TEXT SEGMENT:
-- Opening Marker --
IUTs and SSLs Headline at the Green Building Power Forum
Several new and emerging technologies were showcased at Darnell’s first-annual Green Building Power Forum (GBPF) this week in Anaheim, California. In addition to advances in dc-power for data center and other critical facilities, a new class of intelligent universal power transformers (IUTs) and new advances in solid-state lighting (SSL), were among the widely-discussed topics.
Don Mulvey, Executive Vice President with Roal Electronics USA started off the GBPF by discussing the "Reliability of AC Versus DC Powered Lighting Systems." He detailed how a distributed dc power architecture for SSL can provide numerous benefits compared with a traditional ac architecture. As presented, a distributed dc power architecture reduces the number of ac-dc power converters, simplifies the system design, reduces cost, enables redundancy and battery back-up, and leads to increased reliability. Additional benefits include lower installation costs, easier maintenance, and even reduced product development costs.
Expanding on the SSL analysis in the opening presentation, Brian Fortenbery, Program Manager with the Electric Power Research Institute presented a vision of "DC Distribution and the Home of the Future." According to Fortenbery, in addition to enabling the integration of distributed generation resources and improving overall efficiency, "a dc-powered home could become a component of a network that increases the security, quality, reliability and affordability of the electric power system."
Development of IUT technology may be a key enabler of dc distribution in residences and other buildings. As presented by Fortenbery, an IUT for a residence would take input power at 13.8kVac from the grid and provide 48Vdc for the home wiring. This is a specific example of the general IUT concept for a power electronic replacement for today’s conventional distribution transformers. The IUT will provide the cornerstone for advanced distributed automation of the electric grid.
-- Closing Marker --
YOUR TASKS:
[a] In the Green Building Power Forum report, what dc voltage would an IUT for a residence supply to the home wiring?
[b] Please resume the Green Building Power Forum report after its last sentence and keep writing it.

COLLECTED DATA:
-- Opening Marker --
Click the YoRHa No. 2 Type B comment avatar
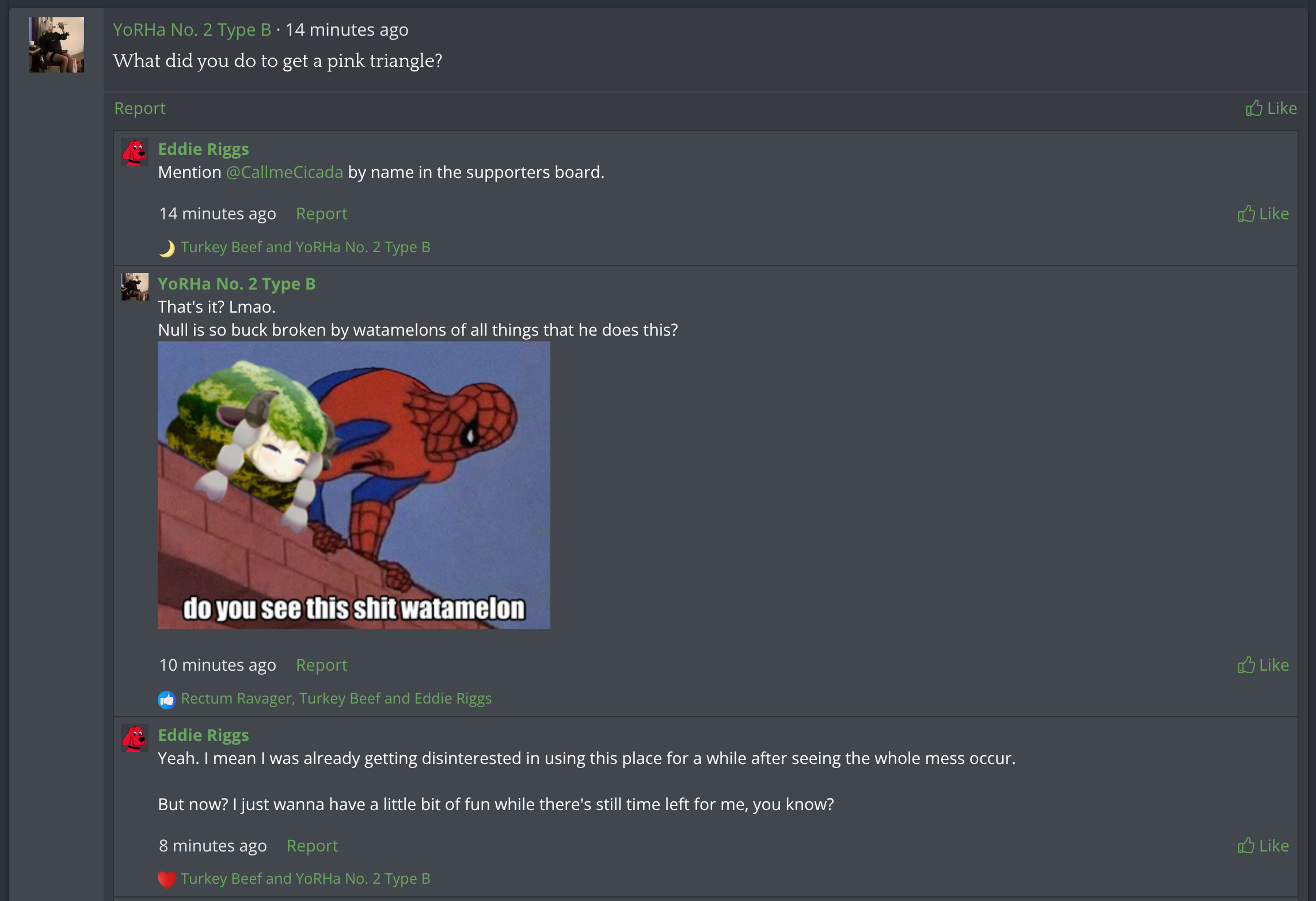 pyautogui.click(x=135, y=287)
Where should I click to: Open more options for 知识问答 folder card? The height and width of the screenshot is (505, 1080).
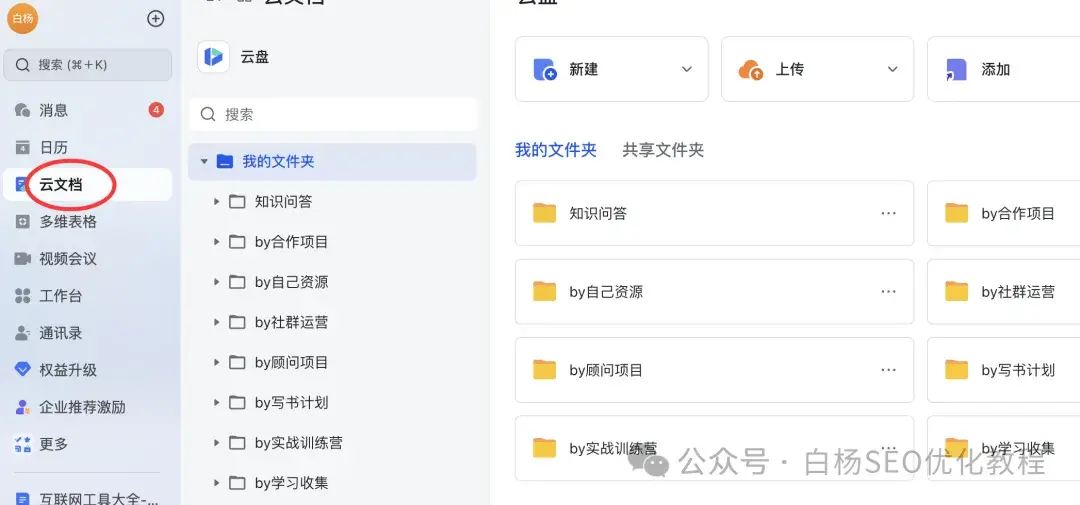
-- Closing Marker --
YOUR WRITTEN ANSWERS:
[a] 48Vdc

[b]
The IUT is expected to bring multiple benefits including: a lower-cost alternative for voltage transformation in distribution systems at a time when conventional transformer costs and lead times are increasing rapidly, elimination of the liquid dielectrics of conventional transformers and the associated costly spill cleanups, enabling a communication link and monitoring capability in the IUT to diagnose problems in the IUT , supporting parts-wise repair, enables distribution system monitoring, and supports advanced automation and more efficient operations, improvements in efficiency of distribution operations, because the IUT is more efficient than conventional transformers at partial loads and because the added functionality improves efficiency in distribution system operations, reductions in spare inventory costs associated with warehousing many types of conventional distribution transformers, due to the IUT’s modularity, reduced unit weight and size compared to conventional transformers, and added functionality, such as voltage regulation and distribution system monitoring capabilities, relative to conventional transformers.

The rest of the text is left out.